Dell’s SupportAssist utility that comes pre-installed on millions of Dell laptops and PCs contains a security vulnerability that could allow malicious software or rogue logged-in users to escalate their privileges to administrator-level and access sensitive information.
Discovered by security researchers at SafeBreach Labs, the vulnerability, identified as CVE-2019-12280, is a privilege-escalation issue and affects Dell’s SupportAssist application for business PCs (version 2.0) and home PCs (version 3.2.1 and all prior versions).
Dell SupportAssist, formerly known as Dell System Detect, checks the health of your system’s hardware and software, alerting customers to take appropriate action to resolve them. To do so, it runs on your computer with SYSTEM-level permissions.
With this high-level privileges, the utility interacts with the Dell Support website and automatically detects Service Tag or Express Service Code of your Dell product, scans the existing device drivers and installs missing or available driver updates, along with performing hardware diagnostic tests.

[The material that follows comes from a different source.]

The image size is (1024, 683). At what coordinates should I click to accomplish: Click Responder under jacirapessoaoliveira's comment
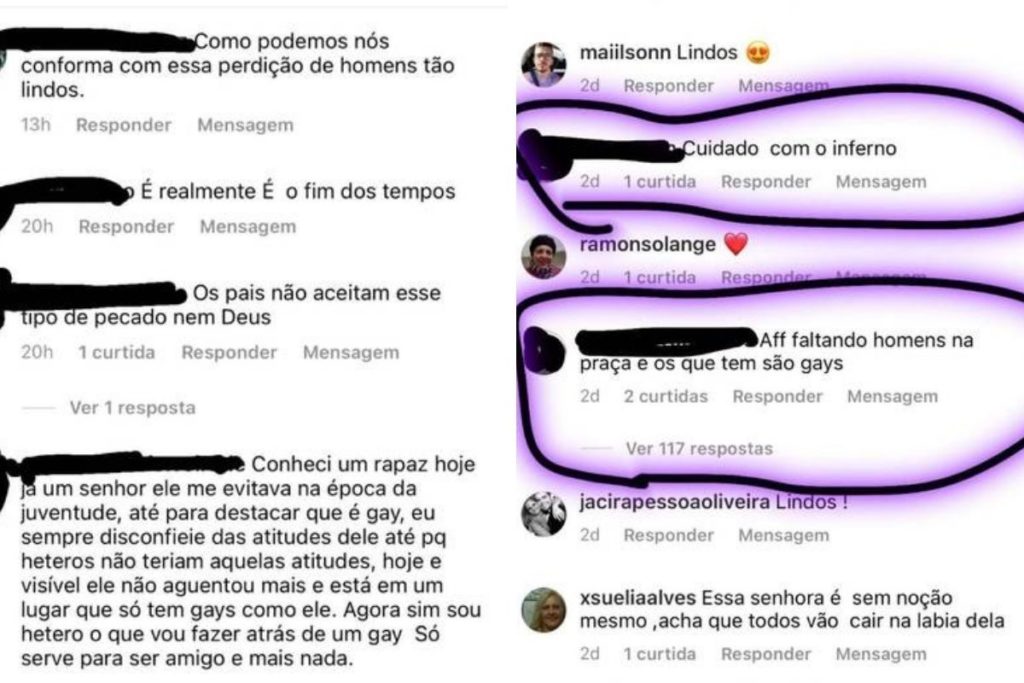pos(669,535)
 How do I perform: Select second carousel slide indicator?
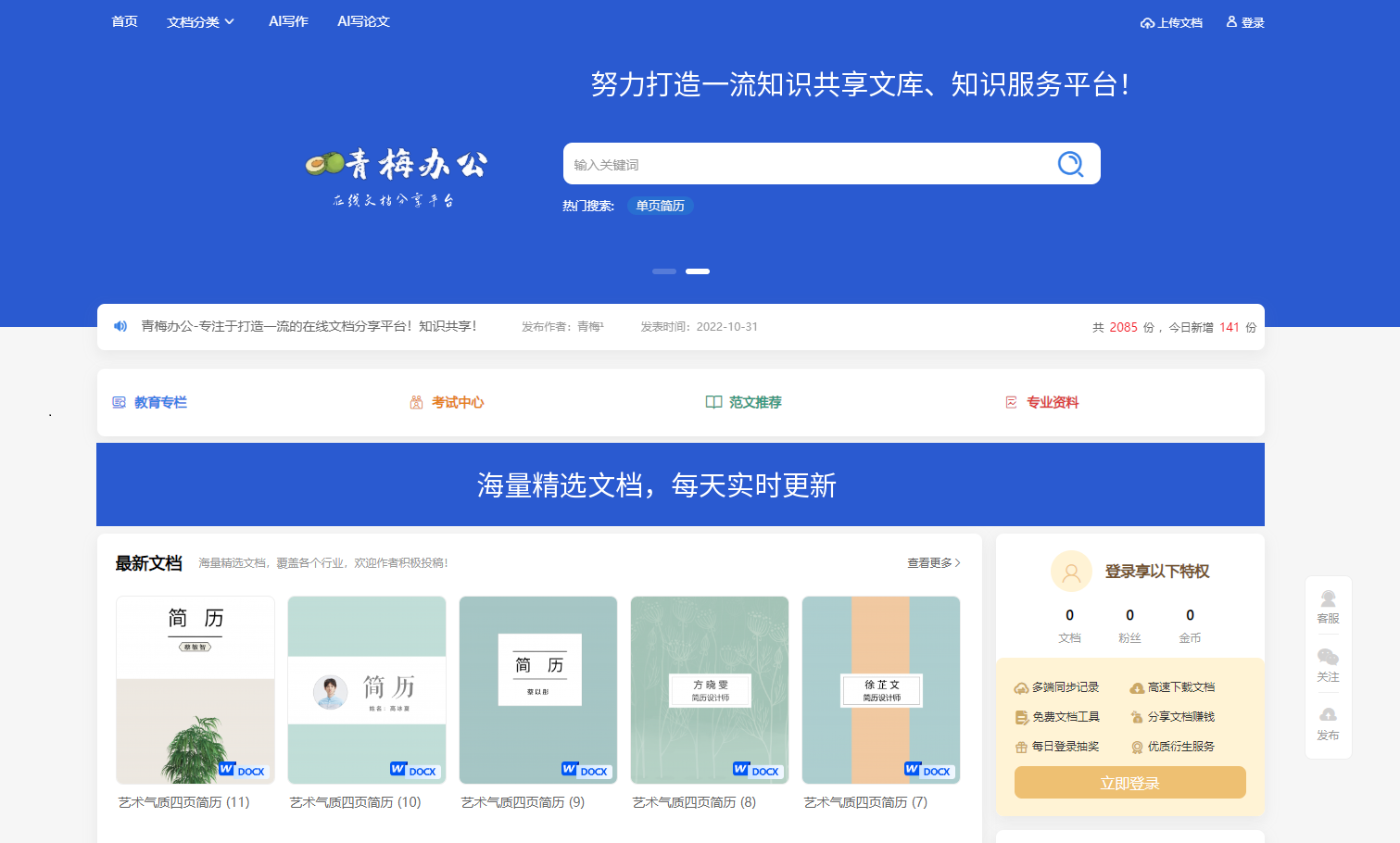tap(698, 271)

However, researchers at SafeBreach Labs discovered that the software insecurely loads .dll files from user-controlled folders when run, leaving a spot for malware and rogue logged-in users to corrupt existing DLLs or replace them with malicious ones.
Therefore, when SupportAssist loads those tainted DLLs, malicious code gets injected into the program and executed within the context of an administrator, thus easily allowing the attacker to gain complete control of a targeted system.
“According to Dell’s website, SupportAssist is pre-installed on most of Dell devices running Windows. This means that as long as the software is not patched, the vulnerability affects millions of Dell PC users,” the researchers say.
What’s worrisome? Researchers believe that Dell is not the only company whose PCs are impacted by this particular security issue.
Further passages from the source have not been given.